Not for the first time, Carole resented the omniscience of the police. They had all the information at their fingertips, which did make it very difficult for ordinary members of the public with a healthy interest in murder to compete.
The red light on the answering machine was flicking, and immediately her anxieties about Stephen and Gaby returned. Not that she was expecting to find out much from his message—he would just say that he was returning her call—but the reminder of his existence was sufficient to press her panic button.

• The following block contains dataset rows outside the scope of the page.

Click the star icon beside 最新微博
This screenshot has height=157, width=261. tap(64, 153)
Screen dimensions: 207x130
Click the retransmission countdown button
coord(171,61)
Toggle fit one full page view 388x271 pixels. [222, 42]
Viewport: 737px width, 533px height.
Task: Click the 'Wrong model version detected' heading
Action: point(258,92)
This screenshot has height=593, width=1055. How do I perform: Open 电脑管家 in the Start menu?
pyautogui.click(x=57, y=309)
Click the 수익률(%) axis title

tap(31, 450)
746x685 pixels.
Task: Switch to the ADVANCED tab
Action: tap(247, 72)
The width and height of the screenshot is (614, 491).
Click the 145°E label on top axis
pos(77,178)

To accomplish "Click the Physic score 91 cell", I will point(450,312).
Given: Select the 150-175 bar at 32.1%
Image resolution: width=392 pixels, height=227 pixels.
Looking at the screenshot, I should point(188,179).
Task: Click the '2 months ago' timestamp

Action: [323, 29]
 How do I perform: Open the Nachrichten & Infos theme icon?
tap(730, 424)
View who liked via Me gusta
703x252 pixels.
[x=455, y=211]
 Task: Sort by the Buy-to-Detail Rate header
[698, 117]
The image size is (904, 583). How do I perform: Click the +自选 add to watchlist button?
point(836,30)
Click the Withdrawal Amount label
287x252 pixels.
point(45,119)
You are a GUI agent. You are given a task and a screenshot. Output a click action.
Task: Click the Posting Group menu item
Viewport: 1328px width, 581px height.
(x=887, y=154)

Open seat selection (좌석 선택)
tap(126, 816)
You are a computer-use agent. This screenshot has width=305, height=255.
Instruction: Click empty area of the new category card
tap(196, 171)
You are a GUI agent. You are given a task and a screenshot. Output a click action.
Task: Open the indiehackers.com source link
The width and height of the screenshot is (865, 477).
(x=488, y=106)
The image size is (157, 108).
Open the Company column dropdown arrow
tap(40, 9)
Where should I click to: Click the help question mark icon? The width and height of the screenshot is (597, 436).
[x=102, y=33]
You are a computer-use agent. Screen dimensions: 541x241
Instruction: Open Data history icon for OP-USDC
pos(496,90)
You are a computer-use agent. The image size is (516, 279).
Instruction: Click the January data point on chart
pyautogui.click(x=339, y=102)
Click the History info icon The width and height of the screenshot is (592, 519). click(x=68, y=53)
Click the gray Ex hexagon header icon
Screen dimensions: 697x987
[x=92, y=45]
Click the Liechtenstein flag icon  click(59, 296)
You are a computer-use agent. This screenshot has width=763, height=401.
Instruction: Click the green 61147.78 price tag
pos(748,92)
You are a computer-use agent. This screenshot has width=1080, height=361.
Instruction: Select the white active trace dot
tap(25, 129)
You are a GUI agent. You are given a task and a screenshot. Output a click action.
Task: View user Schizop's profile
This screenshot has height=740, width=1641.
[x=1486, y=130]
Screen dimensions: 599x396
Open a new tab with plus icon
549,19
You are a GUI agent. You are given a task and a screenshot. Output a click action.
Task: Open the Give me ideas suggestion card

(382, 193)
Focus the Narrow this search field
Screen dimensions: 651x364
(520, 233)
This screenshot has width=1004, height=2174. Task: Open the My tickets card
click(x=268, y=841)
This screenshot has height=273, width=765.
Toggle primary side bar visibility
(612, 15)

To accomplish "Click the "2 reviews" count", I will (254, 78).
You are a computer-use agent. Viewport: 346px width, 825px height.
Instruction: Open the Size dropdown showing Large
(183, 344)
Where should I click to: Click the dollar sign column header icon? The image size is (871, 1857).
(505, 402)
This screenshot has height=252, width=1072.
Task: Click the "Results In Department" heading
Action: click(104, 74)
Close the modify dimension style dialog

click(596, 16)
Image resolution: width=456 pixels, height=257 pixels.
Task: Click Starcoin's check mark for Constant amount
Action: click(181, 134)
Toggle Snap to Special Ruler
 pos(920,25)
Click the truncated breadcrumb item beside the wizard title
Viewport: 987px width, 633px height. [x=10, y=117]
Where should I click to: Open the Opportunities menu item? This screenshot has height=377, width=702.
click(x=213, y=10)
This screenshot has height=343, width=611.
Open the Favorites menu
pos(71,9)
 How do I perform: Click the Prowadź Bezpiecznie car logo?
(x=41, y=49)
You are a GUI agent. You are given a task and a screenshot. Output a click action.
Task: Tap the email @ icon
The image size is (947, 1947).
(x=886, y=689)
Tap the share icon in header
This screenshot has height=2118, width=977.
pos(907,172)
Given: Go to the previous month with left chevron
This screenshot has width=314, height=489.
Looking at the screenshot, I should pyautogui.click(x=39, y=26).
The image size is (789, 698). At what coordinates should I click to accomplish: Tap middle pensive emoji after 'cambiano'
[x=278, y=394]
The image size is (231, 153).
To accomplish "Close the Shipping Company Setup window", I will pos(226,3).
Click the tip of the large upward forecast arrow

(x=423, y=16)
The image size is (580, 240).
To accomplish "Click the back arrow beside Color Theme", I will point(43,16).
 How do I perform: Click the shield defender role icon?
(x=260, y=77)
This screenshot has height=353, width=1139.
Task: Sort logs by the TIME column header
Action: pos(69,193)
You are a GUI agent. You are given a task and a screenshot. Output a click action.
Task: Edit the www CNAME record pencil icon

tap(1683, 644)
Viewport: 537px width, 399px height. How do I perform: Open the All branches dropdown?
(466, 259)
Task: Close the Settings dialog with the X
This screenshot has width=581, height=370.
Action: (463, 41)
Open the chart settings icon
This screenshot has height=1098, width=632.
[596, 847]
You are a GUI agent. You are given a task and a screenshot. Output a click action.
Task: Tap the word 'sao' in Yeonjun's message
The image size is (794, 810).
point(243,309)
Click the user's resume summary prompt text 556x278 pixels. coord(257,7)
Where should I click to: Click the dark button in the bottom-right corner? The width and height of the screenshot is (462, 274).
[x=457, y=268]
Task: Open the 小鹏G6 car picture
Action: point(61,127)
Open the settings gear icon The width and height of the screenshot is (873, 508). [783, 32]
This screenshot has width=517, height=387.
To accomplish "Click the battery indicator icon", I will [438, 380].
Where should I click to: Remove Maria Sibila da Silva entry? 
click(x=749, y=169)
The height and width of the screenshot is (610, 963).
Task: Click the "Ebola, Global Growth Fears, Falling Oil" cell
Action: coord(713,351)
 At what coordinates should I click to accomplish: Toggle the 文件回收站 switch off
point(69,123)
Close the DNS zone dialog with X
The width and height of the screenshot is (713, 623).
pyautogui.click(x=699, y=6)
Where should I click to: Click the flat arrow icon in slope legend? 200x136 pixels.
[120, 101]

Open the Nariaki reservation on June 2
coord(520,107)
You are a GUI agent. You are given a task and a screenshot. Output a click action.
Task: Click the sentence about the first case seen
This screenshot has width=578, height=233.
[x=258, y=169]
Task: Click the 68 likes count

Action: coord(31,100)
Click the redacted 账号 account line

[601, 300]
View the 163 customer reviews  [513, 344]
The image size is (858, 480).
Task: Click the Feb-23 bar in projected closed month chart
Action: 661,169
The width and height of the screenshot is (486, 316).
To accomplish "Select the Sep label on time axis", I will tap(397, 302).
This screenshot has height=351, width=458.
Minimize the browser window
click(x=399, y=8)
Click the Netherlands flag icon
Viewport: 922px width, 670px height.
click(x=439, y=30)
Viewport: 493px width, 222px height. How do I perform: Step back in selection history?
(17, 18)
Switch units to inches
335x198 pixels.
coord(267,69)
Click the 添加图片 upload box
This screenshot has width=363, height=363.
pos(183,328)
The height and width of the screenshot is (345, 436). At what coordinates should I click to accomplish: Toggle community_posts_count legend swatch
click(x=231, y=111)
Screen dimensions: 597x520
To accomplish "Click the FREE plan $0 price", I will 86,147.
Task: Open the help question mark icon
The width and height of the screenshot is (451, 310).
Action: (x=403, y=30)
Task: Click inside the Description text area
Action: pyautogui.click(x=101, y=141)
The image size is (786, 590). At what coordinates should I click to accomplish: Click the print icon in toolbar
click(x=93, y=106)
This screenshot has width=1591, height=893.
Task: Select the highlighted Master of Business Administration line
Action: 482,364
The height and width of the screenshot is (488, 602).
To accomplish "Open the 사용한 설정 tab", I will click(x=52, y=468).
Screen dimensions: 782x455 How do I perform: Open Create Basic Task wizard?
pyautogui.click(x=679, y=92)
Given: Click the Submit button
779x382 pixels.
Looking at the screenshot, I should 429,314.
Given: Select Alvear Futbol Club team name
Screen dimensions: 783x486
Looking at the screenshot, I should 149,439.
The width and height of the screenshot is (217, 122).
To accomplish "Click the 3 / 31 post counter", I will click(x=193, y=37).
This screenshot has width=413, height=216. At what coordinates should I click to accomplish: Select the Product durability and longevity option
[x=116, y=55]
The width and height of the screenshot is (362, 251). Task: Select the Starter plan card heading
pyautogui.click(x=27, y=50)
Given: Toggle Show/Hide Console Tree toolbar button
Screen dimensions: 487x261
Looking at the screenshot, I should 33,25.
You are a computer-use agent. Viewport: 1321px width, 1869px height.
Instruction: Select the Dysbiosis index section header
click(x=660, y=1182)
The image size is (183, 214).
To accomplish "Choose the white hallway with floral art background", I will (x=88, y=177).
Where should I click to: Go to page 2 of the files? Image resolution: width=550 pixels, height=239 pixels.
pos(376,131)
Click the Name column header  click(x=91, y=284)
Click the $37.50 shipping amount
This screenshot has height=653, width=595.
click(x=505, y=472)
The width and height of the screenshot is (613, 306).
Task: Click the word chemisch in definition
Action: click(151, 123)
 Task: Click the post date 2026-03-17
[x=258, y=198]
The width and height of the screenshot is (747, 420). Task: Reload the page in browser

But the message wasn’t from Stephen. And Carole didn’t even have time to worry that he hadn’t called her back. Because the person who had called was much more intriguing.
“Hello. My name’s Lucinda Fleet—you know, from Long Bamber Stables. I was trying to contact your friend Jude, but I don’t know her surname, so I couldn’t get her through the phone book. Actually, I’d like to contact you too, Mrs. Seddon, because you were there that night when…Anyway, I’d be most grateful if you could call me back. I’d really like to talk to both of you.”
Well now, that’s convenient, thought Carole.
9
“THE POINT IS that Donal would never have killed Walter.”
“Sorry, we’re not up to speed on this. Who’s Donal?” asked Jude.
“He’s the one who the police have taken in for questioning. Surely you know Donal? Everyone round here who’s ever had anything to do with horses knows Donal.”
“I’m afraid I’ve never had anything to do with horses.” Carole didn’t mean it to sound sniffy, but that was how it came across. Story of her life, really.
It was the lunchtime of the following day, and they were in the Crown and Anchor. Lucinda Fleet had been keen for them to meet as soon as possible.
Saturdays were normally among the busiest at Long Bamber Stables, but with the police still conducting their investigations, there was nothing Lucinda could usefully do. Just tot up the amount of money she was losing while the stables were out of commission.